Rewrite everything from the line containing "Image resolution: width=1419" down to the line containing "[x=570, y=204]", both included, requests and all, with 68 added to every coordinate in the answers. Give only those lines.

» **Data records**:
↓↓↓
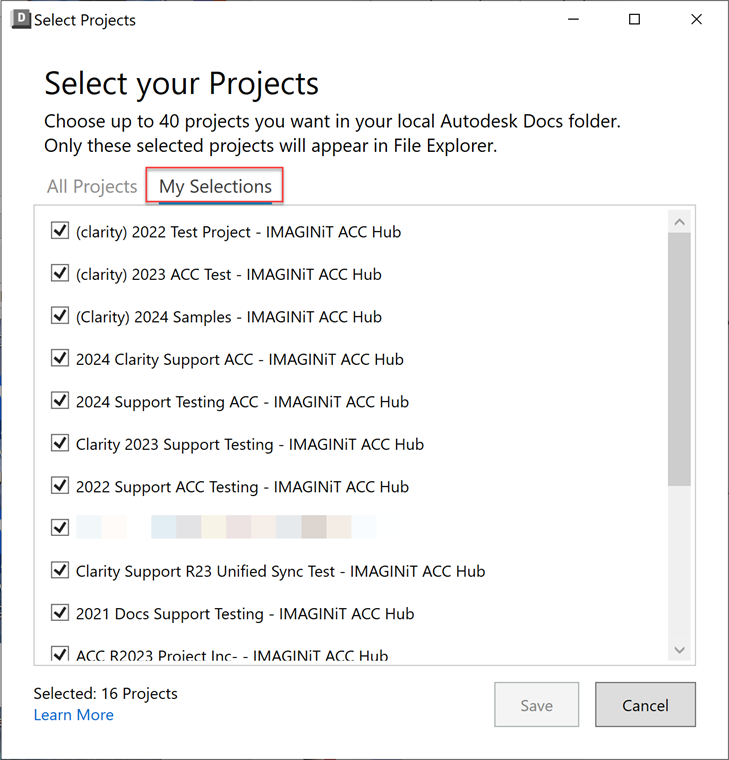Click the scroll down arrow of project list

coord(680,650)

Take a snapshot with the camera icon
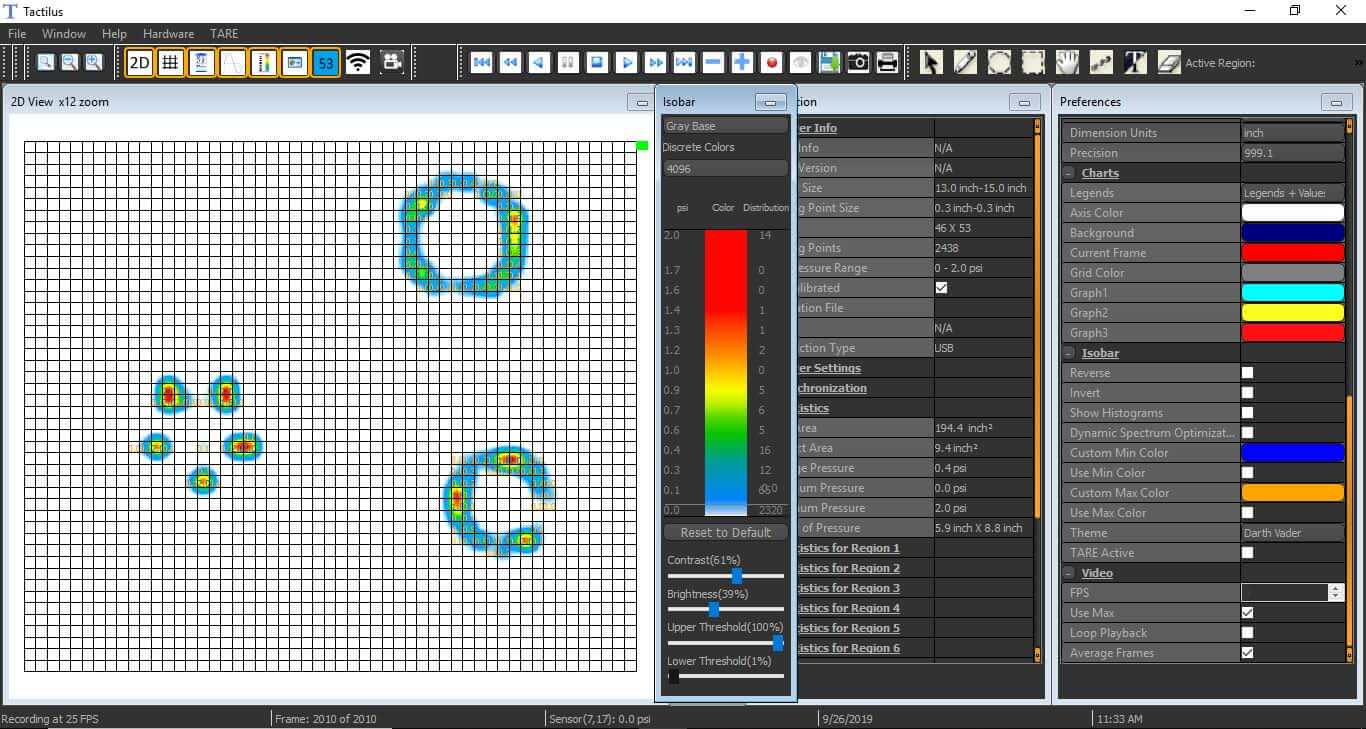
↑↑↑
↓↓↓
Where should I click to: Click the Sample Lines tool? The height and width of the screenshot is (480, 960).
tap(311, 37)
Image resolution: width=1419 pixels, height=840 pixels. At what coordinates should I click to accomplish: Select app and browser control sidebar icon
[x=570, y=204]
↑↑↑
» **Worked answer**:
Image resolution: width=1419 pixels, height=840 pixels. At what coordinates should I click to accomplish: Select app and browser control sidebar icon
[x=638, y=272]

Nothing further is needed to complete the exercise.